**Task**
Where the records below show a line containing "Diet and Lifestyle", start copying; end with the line containing "[Codex Europe Ltd - Ireland DTC] (162, 110)", and copy it too.

**Input data**
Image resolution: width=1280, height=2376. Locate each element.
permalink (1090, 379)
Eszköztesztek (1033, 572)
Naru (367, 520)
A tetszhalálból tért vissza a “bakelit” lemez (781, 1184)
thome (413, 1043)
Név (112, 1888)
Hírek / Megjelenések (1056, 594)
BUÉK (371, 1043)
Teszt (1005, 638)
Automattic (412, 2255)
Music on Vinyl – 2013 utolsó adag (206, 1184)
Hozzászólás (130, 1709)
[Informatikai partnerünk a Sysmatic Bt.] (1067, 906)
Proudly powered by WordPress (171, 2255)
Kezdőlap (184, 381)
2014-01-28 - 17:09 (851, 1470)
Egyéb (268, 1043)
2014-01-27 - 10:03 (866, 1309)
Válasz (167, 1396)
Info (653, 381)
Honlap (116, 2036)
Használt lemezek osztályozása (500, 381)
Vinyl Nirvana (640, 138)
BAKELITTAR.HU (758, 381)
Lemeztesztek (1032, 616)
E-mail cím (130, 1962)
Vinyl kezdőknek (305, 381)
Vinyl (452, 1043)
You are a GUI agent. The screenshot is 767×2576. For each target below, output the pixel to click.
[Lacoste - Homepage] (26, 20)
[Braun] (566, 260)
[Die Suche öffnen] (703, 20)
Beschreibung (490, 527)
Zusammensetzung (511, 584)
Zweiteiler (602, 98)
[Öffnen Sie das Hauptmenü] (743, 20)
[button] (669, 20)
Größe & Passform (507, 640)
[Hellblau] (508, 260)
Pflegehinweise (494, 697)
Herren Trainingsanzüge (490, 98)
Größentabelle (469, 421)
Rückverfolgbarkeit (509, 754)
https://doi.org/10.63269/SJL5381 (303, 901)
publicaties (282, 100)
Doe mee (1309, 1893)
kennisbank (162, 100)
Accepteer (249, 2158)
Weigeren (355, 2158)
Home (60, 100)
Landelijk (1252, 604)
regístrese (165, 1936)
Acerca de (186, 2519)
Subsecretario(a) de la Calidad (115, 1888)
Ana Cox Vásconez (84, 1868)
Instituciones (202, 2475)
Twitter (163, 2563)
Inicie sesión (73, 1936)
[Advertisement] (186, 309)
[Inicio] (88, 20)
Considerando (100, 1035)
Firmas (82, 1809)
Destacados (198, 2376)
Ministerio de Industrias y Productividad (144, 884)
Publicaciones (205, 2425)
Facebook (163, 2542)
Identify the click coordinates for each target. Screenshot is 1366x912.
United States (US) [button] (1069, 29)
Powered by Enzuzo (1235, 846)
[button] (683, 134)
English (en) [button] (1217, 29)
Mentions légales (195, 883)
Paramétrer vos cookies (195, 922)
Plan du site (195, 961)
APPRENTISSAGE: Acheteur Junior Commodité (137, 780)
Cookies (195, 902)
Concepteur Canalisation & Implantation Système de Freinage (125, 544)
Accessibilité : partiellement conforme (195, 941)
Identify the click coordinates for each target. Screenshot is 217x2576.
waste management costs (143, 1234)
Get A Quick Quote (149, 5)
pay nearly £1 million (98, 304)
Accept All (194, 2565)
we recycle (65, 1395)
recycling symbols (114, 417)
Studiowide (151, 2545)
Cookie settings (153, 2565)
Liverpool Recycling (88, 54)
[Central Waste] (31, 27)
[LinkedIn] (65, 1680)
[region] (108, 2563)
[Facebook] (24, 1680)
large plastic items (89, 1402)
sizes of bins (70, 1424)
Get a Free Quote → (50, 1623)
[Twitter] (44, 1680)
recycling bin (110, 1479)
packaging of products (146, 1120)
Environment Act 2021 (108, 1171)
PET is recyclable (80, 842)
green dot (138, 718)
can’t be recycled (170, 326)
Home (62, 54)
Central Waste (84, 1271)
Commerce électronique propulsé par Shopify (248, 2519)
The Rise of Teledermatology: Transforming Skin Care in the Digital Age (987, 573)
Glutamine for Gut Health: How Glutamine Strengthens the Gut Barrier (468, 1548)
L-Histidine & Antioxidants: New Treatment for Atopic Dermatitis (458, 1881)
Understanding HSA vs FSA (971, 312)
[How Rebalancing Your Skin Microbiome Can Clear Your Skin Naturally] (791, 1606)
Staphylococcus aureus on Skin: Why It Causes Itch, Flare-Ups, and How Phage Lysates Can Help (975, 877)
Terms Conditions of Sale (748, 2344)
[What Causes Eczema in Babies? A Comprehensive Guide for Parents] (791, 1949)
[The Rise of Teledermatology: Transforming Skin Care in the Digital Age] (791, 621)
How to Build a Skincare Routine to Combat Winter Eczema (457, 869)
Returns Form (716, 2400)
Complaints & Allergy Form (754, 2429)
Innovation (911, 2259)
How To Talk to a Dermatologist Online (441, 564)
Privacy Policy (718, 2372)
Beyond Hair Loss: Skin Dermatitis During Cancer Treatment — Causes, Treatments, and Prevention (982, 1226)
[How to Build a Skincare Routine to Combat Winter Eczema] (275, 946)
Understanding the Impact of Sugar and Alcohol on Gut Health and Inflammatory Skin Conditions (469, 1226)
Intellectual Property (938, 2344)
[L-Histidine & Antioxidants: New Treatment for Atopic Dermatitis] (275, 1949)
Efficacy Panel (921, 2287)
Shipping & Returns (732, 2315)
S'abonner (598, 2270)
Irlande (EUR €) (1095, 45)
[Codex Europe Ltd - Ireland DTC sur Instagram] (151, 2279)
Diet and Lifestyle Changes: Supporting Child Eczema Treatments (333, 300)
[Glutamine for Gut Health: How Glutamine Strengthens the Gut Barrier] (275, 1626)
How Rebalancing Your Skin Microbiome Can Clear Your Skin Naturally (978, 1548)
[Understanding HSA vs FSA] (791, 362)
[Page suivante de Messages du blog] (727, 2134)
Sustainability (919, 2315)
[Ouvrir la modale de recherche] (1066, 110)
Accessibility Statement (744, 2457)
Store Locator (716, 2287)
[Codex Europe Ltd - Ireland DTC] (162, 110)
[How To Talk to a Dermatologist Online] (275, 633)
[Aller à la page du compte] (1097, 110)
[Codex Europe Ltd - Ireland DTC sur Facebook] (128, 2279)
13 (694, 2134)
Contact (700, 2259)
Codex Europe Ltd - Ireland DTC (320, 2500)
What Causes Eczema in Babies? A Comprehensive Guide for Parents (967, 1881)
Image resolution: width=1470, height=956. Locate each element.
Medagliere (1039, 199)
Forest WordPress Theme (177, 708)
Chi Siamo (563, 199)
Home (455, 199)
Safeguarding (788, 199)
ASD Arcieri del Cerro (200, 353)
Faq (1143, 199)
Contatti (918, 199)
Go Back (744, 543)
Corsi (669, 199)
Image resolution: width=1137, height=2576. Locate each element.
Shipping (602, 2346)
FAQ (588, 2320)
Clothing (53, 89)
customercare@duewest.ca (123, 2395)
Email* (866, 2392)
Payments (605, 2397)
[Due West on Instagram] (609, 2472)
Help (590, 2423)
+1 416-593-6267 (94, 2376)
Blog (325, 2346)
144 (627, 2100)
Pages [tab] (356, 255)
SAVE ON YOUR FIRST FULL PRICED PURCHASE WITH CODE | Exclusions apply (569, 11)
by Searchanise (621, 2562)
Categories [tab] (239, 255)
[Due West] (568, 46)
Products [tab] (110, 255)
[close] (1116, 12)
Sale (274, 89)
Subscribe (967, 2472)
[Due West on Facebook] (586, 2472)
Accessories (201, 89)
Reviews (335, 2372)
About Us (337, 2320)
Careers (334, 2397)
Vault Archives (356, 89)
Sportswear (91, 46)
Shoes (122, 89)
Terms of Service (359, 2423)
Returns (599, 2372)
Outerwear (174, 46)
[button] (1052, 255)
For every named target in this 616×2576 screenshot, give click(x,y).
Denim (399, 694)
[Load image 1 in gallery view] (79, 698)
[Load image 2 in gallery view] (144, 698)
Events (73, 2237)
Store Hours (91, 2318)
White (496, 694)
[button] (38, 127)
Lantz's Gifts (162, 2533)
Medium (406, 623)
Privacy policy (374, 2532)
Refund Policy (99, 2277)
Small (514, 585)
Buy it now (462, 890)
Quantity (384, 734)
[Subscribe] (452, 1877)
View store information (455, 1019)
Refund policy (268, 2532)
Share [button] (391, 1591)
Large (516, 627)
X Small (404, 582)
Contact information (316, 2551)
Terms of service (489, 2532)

**The answer**
Diet and Lifestyle Changes: Supporting Child Eczema Treatments (333, 300)
[Glutamine for Gut Health: How Glutamine Strengthens the Gut Barrier] (275, 1626)
How Rebalancing Your Skin Microbiome Can Clear Your Skin Naturally (978, 1548)
[Understanding HSA vs FSA] (791, 362)
[Page suivante de Messages du blog] (727, 2134)
Sustainability (919, 2315)
[Ouvrir la modale de recherche] (1066, 110)
Accessibility Statement (744, 2457)
Store Locator (716, 2287)
[Codex Europe Ltd - Ireland DTC] (162, 110)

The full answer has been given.